The former model and aspiring actor, who once boasted about dating Oscar nominee Barbara Hershey, was released on parole last year after serving nine-and-a-half years, despite a desperate bid by Corrective Services to keep him behind bars.
Under his parole conditions Monteiro, 52, is electronically monitored, required to live at an approved address and is banned from entering Randwick City, Waverley and Woollahra where his offending took place.
The Sunday Night crew filmed Monteiro soaking up the sun at Terrigal beach.
Since his release he now works as a cleaner at his brother's factory on the Central Coast — the same area where he first met Gentle in 2000, when she was 30 and he was working at a coffee shop.
"The first two or three weeks, it was just all that windswept romance, he could do no wrong, there were no chinks in the armour then," she said.
Within a month they were living together — and the violence began.
"The beatings had started. If I didn't want to have sex with him, he would just make me do it anyway," she said.
"I had no say. And he was a big, strong lad. I'm 50 kilos, I had no physical strength to combat that. [He raped me] lots and lots and lots of times. Probably about every second day. In the end, it was easier to just lay there and let him do it and get it over and done with while there's tears welling up in my face, but I knew if he saw them, it'd get worse."
Gentle said Monteiro was "pretty violent" but he was "very smart".
"He'd do things so you wouldn't get a physical bruise, he would use pillows, he would just do enough like pull your hair and drag you and kick you in the stomach so there was no marks," she said.
According to Gentle, at one point he even threatened her with a gun.
"He had me up against the wall in the kitchen and the pistol in my mouth," she said. "I can honestly tell you I know what it's like to wet yourself in fear — it's a feeling you never forget."
Unbeknown to her, Monteiro had faced rape and sexual assault charges three times before she even met him — in 1991, 1995 and 1998 — but each time he got off.

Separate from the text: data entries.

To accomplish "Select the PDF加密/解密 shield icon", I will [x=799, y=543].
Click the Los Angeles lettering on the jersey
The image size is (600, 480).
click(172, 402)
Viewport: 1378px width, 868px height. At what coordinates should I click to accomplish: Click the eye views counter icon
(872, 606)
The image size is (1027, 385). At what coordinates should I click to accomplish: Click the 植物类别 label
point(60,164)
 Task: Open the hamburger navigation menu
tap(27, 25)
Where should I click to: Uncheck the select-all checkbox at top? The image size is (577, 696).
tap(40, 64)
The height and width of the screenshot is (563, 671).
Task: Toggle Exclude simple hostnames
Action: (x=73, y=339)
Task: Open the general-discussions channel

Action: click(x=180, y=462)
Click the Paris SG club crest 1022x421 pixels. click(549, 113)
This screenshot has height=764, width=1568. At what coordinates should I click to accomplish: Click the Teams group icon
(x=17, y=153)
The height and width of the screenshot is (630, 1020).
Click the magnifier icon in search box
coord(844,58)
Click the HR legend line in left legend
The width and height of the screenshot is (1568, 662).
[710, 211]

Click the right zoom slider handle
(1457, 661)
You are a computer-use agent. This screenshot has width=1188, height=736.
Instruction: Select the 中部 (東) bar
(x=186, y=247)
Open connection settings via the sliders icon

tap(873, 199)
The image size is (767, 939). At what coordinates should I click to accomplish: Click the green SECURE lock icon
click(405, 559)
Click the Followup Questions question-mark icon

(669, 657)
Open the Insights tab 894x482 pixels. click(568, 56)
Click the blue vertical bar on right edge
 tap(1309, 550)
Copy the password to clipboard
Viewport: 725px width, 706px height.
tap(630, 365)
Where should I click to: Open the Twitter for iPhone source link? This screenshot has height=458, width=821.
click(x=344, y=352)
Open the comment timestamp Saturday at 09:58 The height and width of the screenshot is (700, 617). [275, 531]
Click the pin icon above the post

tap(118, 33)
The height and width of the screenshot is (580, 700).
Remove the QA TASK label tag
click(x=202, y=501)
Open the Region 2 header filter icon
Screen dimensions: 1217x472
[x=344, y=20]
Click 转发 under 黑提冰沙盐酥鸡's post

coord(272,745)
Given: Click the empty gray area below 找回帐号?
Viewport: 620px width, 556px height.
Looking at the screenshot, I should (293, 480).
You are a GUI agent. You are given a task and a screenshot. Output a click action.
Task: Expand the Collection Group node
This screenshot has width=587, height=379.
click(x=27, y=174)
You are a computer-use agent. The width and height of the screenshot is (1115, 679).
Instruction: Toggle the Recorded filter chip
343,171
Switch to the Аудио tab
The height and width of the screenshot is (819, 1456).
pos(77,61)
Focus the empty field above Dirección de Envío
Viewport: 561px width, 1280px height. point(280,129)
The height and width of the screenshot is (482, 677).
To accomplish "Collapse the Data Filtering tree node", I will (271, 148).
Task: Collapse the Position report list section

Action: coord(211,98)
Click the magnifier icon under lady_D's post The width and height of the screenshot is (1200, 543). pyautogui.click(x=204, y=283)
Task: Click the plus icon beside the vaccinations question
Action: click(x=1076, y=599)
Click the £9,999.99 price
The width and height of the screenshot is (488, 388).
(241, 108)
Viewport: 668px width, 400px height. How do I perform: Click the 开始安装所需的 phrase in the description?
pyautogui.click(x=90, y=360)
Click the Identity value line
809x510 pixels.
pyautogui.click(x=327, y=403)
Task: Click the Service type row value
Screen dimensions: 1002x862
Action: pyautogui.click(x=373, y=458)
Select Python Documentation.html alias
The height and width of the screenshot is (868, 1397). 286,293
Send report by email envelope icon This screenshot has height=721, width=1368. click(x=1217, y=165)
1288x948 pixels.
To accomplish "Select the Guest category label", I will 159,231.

A few months after moving in with Gentle, he was again facing charges of date raping another woman at The Gap. Gentle reluctantly stood by him as he pleaded not guilty in court.
"I knew in my heart that he did it," she said. "I actually wanted him to be found guilty. I wanted them to get him. I didn't want to go home."
Monteiro walked free after the jury couldn't agree on a verdict.
When he started beating her again, Gentle called the police. He was charged with rape and assault — but he struck a deal with prosecutors to downgrade the charges and again he walked free.
"I felt really let down by the system," she said.
Another victim, Laura Dye, said she first met Monteiro in the US when she was still in high school aged 18 and he was 32.
"Nineteen years ago Simon held me hostage in Sydney for 10 days and raped me, over and over," she told the programme.
Monteiro had invited her to Sydney. When she arrived, he took her to an empty apartment.
"There was a bed upstairs. He dragged me up there and raped me," she said.
Dye said she was raped at least once a day. Monteiro would sit by the phone "like a kidnapper". Eventually he decided to let her go, driving her to the airport to catch her flight home.
The day she landed in the US, he called her. "There was no hello, it was just, 'You know you're going to be pregnant, don't you?' Click. He controlled me from afar."
Dye did fall pregnant — and due to her Christian faith, decided to go through with it.
Monteiro returned to the US, where he first demanded she marry him, before assaulting her and threatening to kill her and the unborn child.
He was charged over the threats and assaults but fled to Australia.
Gentle said "there's a whole generation of young, independent women out there now, they don't know his face. They need to be aware of this monster".